Il problema, però, era che quelle nozze furono celebrate con una Dittatura – altrettanto “donna”, femminile -, o comunque (e sembra meglio scostarsi da omofilie anacronistiche per quanto simboliche) con il Fascismo nella sua massima espressione istituzionale: a firmare i Patti Lateranensi fu infatti lo stesso Duce.

Crollato il fascismo e nata, con il voto democratico popolare, la Repubblica Italiana, che cosa farsene di quegli accordi? Potevano transitare senza problemi nel nuovo ordinamento repubblicano? No. Ci volle l’art. 7 della Costituzione per sancire il principio che i rapporti tra Stato Italiano e Chiesa Cattolica sono regolati dai Patti Lateranensi.

Questa volta era pertanto proprio un “Ente-Donna”, la Repubblica Italiana, a – per così dire – ratificare un matrimonio stipulato con altro soggetto, che non apparteneva però più, con simile decisione costituzionale, ad un diverso genere simbolicamente sessuato.

E le cose – in termini sessualmente ipostatici – non tornano proprio. Sembra un attentato al diritto naturale, stando ad alcune sue interpretazioni: Donna la Repubblica, Donna la Chiesa. L’omofilia simbolica non può di certo ancora essere rigettata – oggi, 11 febbraio 2024 – come impropria, se non abominevole. Un cortocircuito cui può condurre quel linguaggio ipostatizzante? Lo abbiamo premesso: è uno scherzo di carnevale, ma non è detto che per questo si possa stare troppo tranquilli/e.

Oggi ricorrono anche 11 anni dall’annuncio delle dimissioni di Benedetto XV.

Era un lunedì, non una domenica, e il calendario liturgico riportava la memoria facoltativa della Beata Vergine di Lourdes, indubitabilmente donna, ma – ma – la famosa Declaratio riporta la data del giorno precedente, 10 febbraio, non dell’11. Si trattava di evitare un imbarazzante affollamento di nessi simbolici – i Patti, la “Chiesa-Donna”, la Vergine Maria, il Papa-maschio come tutto il clero -? Non lo sapremo mai. Verrebbe da commentare, quasi in un sussurro pudibondo: povera Maria di Nazaret, messa sempre di mezzo.

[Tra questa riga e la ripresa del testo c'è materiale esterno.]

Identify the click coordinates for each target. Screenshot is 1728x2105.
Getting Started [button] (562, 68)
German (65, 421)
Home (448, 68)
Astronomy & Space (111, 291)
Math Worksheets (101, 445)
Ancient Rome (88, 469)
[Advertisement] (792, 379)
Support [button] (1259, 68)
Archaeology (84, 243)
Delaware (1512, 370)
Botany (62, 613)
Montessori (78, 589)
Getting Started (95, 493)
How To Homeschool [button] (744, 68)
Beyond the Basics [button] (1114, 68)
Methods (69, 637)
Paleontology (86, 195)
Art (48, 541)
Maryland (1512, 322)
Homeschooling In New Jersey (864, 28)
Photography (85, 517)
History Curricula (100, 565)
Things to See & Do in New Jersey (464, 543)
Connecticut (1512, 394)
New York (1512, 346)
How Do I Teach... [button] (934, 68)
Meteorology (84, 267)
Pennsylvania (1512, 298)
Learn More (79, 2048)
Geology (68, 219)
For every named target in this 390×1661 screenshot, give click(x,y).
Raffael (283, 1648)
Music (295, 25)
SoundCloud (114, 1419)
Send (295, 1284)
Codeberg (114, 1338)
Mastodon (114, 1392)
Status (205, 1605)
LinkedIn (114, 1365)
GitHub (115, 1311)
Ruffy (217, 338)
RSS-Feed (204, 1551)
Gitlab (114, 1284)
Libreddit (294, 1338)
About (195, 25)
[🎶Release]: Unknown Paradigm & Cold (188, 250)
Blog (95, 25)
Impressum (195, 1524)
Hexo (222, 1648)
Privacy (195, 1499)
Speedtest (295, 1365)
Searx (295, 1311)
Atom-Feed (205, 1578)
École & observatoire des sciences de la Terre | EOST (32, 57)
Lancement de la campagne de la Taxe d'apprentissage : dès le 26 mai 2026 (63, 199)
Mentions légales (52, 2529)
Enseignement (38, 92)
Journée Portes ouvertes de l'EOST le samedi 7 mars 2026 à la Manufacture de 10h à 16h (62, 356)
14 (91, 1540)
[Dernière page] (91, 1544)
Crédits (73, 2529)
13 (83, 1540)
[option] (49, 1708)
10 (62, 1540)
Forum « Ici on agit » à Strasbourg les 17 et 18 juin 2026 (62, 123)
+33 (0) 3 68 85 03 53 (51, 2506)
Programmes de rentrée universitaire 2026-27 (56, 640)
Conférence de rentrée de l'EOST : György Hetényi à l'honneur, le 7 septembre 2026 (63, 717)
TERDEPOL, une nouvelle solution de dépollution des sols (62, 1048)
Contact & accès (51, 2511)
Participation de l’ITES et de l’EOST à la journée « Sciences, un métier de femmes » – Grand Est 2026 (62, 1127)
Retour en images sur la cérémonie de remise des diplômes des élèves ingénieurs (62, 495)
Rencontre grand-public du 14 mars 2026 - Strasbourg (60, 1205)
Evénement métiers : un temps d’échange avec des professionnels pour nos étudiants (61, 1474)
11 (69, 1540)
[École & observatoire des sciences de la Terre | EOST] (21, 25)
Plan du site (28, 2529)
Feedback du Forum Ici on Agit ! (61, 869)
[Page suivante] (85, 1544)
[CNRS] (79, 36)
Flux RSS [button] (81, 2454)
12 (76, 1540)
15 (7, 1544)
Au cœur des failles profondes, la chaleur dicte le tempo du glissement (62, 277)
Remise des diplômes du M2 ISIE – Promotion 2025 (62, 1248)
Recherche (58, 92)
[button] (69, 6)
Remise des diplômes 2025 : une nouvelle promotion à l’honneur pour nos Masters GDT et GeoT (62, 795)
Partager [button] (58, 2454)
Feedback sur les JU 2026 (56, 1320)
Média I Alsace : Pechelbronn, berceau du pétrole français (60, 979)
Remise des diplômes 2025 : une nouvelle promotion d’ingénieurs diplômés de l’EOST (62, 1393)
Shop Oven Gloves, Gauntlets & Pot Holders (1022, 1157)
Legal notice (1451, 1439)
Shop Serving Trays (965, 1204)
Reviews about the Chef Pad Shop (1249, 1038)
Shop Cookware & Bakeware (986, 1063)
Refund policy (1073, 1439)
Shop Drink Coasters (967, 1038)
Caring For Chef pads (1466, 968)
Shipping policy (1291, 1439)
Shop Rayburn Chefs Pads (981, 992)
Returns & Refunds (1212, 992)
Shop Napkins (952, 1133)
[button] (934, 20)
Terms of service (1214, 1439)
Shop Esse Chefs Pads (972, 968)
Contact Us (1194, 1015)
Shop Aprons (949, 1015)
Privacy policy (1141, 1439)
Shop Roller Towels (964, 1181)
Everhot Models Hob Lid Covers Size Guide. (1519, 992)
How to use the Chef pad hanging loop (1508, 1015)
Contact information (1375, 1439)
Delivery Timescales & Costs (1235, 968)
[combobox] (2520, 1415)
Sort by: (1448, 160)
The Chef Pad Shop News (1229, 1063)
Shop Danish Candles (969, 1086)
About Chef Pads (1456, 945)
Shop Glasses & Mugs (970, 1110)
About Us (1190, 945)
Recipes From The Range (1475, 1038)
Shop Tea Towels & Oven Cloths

Sappiamo però, tuttavia – merita ripeterlo ancora, solo perché è Carnevale -, che l’adozione di linguaggi sessuati per immagini anche teologiche non apporta alcuna chiarezza, anzi provoca buchi neri di implosione argomentativa.

Proseguiremo a rifletterci su pure domenica prossima, ma ormai sarà Quaresima e dovremo essere serissimi.

Intanto, buona domenica di Carnevale.